There have also been increases in reports from school principals across the country who are finding that students are experiencing greater apathy, hopelessness and thoughts of death.
“We are seeing more and more young kids. I mean it used to be when we were talking about suicide statics, we were talking about that 25–45-year age bracket. And now, the alarm we’re seeing is in 10, 11, 12-year-olds who are suffering, and we have an obligation to hear and to respond,” said Sen. Lisa Murkowski, R-Alaska, during the hearing.
According to Murkowski, more than 80% of communities in Alaska do not have access to sufficient mental health providers.
In a list of requests to the Senate Committee, Rhyneer asked for a mental health curriculum to be developed and offered alongside other health courses in schools to prevent students from going into crisis.
“Mental health was never discussed at school, at home, or even in my health classes beyond the, ‘take care of yourself, get sleep, eat well and exercise,’ spiel. I didn’t seek help, because I didn’t know anything was wrong,” said Rhyneer.
Murkowski and Sen. Jacky Rosen, D-Nev., will soon introduce a separate Youth Mental Health and Suicide Prevention Act to ensure that the HHS Substance Abuse and Mental Health Services Administration can provide additional mental health programming to elementary, middle and high school students.
Last year, the House Bipartisan Addiction and Mental Health Task Force developed a separate legislative package of 66 bills focused on strengthening addiction and mental health services, and a separate hearing was held this Wednesday by the House Ways and Means Committee to discuss taking action.

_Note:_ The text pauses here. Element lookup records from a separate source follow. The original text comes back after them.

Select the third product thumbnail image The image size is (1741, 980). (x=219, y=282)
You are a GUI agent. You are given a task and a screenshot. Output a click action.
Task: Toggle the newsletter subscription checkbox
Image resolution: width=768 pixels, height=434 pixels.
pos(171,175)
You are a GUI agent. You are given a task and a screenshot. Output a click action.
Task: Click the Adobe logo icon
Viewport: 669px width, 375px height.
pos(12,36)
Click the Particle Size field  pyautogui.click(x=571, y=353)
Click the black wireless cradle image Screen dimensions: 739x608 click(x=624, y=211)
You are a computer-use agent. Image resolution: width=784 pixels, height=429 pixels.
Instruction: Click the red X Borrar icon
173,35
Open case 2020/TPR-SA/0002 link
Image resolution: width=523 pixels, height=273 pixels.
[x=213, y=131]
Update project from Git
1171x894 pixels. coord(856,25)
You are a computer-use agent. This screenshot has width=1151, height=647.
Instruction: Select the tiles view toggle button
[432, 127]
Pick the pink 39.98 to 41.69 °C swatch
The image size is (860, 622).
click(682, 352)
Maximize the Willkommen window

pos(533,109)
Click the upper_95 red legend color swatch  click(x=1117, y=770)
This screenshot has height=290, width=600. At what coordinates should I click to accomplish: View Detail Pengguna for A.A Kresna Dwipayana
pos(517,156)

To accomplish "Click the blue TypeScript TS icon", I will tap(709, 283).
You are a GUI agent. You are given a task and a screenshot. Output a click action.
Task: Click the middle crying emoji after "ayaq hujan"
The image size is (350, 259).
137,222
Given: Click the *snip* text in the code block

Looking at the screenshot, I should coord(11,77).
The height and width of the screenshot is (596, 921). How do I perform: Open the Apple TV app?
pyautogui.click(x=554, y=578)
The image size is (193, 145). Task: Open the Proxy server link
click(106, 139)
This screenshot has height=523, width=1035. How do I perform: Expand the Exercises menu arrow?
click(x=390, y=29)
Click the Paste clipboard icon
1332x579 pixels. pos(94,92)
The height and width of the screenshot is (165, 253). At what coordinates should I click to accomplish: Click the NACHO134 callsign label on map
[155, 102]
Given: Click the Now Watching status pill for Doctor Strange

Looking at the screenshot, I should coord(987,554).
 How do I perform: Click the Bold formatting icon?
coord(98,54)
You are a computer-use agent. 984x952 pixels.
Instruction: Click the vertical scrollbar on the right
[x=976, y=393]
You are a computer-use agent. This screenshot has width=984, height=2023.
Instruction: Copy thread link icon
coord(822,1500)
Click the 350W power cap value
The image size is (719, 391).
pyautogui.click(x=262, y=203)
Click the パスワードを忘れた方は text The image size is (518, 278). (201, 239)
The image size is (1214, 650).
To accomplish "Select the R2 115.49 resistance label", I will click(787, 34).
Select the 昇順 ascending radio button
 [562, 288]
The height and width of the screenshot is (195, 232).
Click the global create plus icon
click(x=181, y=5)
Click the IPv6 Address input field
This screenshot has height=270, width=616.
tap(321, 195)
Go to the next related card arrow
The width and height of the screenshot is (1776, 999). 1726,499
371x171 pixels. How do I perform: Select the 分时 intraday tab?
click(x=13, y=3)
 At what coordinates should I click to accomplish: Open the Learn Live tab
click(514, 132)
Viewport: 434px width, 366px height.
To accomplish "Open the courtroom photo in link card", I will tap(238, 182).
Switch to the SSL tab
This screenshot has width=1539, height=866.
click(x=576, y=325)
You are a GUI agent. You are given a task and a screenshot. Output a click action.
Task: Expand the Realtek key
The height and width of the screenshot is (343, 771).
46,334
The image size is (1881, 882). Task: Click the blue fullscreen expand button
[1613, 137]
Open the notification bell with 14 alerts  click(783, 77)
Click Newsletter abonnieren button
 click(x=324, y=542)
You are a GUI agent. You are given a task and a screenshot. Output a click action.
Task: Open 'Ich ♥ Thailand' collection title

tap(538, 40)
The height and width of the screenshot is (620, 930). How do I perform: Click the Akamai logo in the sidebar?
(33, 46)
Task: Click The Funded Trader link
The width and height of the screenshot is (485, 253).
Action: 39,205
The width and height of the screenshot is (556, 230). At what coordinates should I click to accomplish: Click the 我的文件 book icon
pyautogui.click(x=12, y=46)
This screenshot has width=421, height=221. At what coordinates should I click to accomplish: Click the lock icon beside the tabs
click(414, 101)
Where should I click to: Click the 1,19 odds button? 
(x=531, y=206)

Murkowski also has introduced three other bills, one bill which aims to authorize a loan repayment plan for mental health providers, and a bill which would ensure insurance companies cover the price of critical mental health services. The third bill would provide resources for emergency room personnel to identify, asses and treat individuals at risk of suicides.
“Unfortunately, we know that’s where far too many who are seeking help end up, sitting in an emergency room where you don’t necessarily have those who are trained to identify and assess,” said Murkowski.
“My hope is — is that we build out a package focused on mental health, and we really key in on the workforce issues, because I think we really recognize that in all of our states we are sorely, sorely, lacking,” continued Murkowski.
Sen. Patty Murray, D-Wash., chairwoman of the Senate Health, Education, Labor, and Pensions Committee, responded to Murkowski, saying she looks forward to working on building out a legislative package focused on mental health improvements, especially when it comes to strengthening the nation’s workforce.
“Our mental health and substance abuse workforce is stretched too thin… if we keep stretching without action, something will break,” said Murray.